Now, chroot and mount the bootstick again. Note sdb2, this is the boot stick.

Code:

livecd /mnt/gentoo # arch-chroot /mnt/gentoo
livecd / # source /etc/profile
livecd / # export PS1="(chroot) ${PS1}"
(chroot) livecd / # mount /dev/mapper/luksboot /boot/
(chroot) livecd / # mkdir /boot/EFI
(chroot) livecd / # mount /dev/sdb1 /boot/EFI
(chroot) livecd / # lsblk
NAME              MAJ:MIN RM   SIZE RO TYPE  MOUNTPOINTS
loop0               7:0    0 425.1M  1 loop 
sda                 8:0    1  14.3G  0 disk 
├─sda1              8:1    1   246K  0 part 
├─sda2              8:2    1   2.8M  0 part 
├─sda3              8:3    1 463.7M  0 part 
└─sda4              8:4    1   300K  0 part 
sdb                 8:16   1   7.5G  0 disk 
├─sdb1              8:17   1   512M  0 part  /boot/EFI
└─sdb2              8:18   1     5G  0 part 
  └─luksboot      252:0    0     5G  0 crypt /boot
sr0                11:0    1  1024M  0 rom   
zram0             253:0    0     0B  0 disk 
nvme0n1           259:0    0   1.8T  0 disk 
├─nvme0n1p1       259:1    0     1G  0 part 
├─nvme0n1p2       259:2    0   128M  0 part 
├─nvme0n1p3       259:3    0 234.3G  0 part 
├─nvme0n1p4       259:4    0     3G  0 part 
└─nvme0n1p5       259:5    0   1.5T  0 part 
  └─luksroot      252:1    0   1.5T  0 crypt
    ├─System-swap 252:2    0    40G  0 lvm   [SWAP]
    └─System-root 252:3    0   1.4T  0 lvm   /.snapshots
                                             /home
                                             /


Now proceede as described in the installation handbook: emerge-webrsync, cpuid2cpuflags, locale.

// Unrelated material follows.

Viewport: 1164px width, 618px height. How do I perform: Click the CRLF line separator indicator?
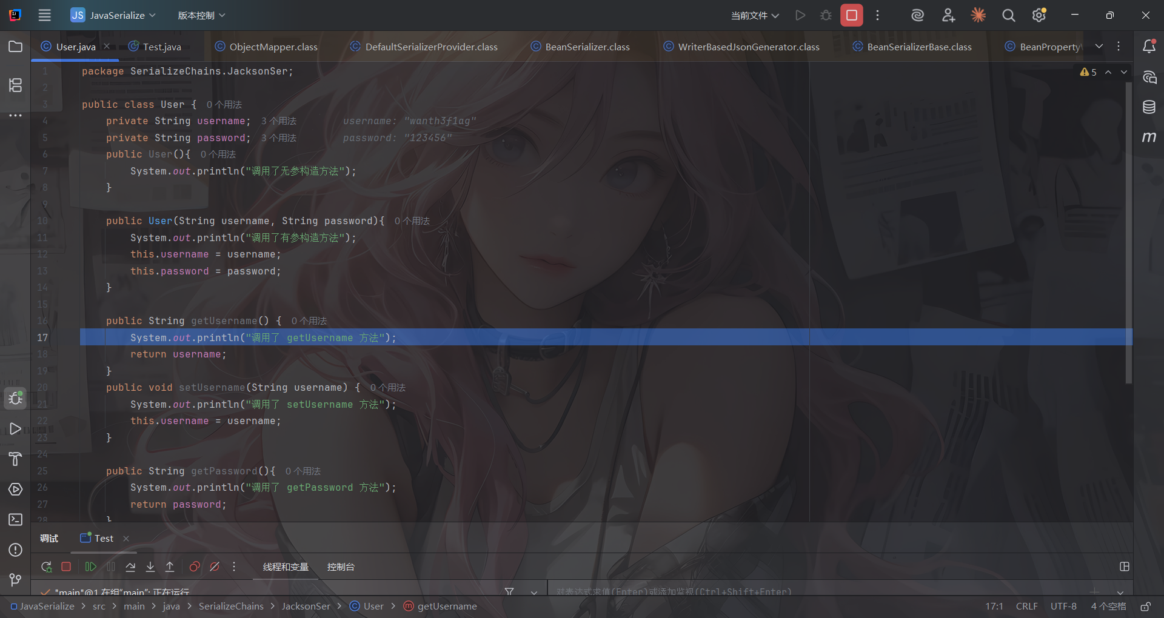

Then proceed with emergeing gentoo-sources, genkernel, grub, ...:

Code:

(chroot) livecd / # emerge --ask sys-kernel/linux-firmware
[...]
(chroot) livecd / # emerge --ask sys-fs/cryptsetup
[...]
(chroot) livecd / # emerge --ask sys-kernel/gentoo-sources
[...]
(chroot) livecd / # emerge --ask sys-kernel/genkernel
[...]
(chroot) livecd / # cat > /etc/portage/package.use/grub2
sys-boot/grub:2 device-mapper
(chroot) livecd / # emerge --ask sys-boot/grub
[...]
(chroot) livecd / # emerge --ask net-misc/dropbear
[...]
(chroot) livecd / # mkdir /etc/dropbear
(chroot) livecd / # cat >> /etc/dropbear/authorized_keys
ssh-rsa AAAAB3NzaC1yc2EAAAADAQABAAABgQCFPT0BEhbpE7PQn+D3p8eMvDCfurs6SgCZHGMrESD8lviOcfWV1AfhJGdiYMNLEM0YerID4xPplmgN4X+o7IllDBnNzw3qbTF+GvVN+/vM/DdgsgJqQXOZcKDCez3ncymvzaMKGh/ESmSvUgGfRa4cpVmRH0kTqHo6XYK+OKwuy0gWv9KoJ76ocfZZu+pXq3MNkuT5BRpMT4yZwsL6sxCXALlBkZDWoXbNua5z81osPzVvSPipfJrQlfAkNnabpJjgO8zZifLmhANknUXEmbYWOrxI41JZBGf0cF+Kj48zsoYuT70XthG/FGwfmdmc7slvKomVKDfLXBPZg9UsjaM3lgiPZDcV9DaS1vQmXG9rX58CEdRkpcbh25bj97lA2oNXB8GzbgHn3s2AWCLAl8N7dZi0yDKrJP/2dTpUqvno9nseTrIIHlITHn0kM4x421u1TxFRKsuIF6MuaQ6R0trG/EO4zq/la0oWwmWtZpSEm6cWOqtY7QLt1p8pY0n2OE0= nico@liszt
(chroot) livecd / # eselect kernel list
Available kernel symlink targets:
  [1]   linux-6.1.57-gentoo
(chroot) livecd / # eselect kernel set 1
(chroot) livecd / # eselect kernel list
Available kernel symlink targets:
  [1]   linux-6.1.57-gentoo *
(chroot) livecd / # emerge --ask sys-fs/genfstab
[...]

(chroot) livecd / # genfstab -Up / >> /etc/fstab
(chroot) livecd / # nano /etc/fstab
[add 'noauto' to boot and boot/EFI]



note: do not forget to add the device-mapper USE flag to grub2.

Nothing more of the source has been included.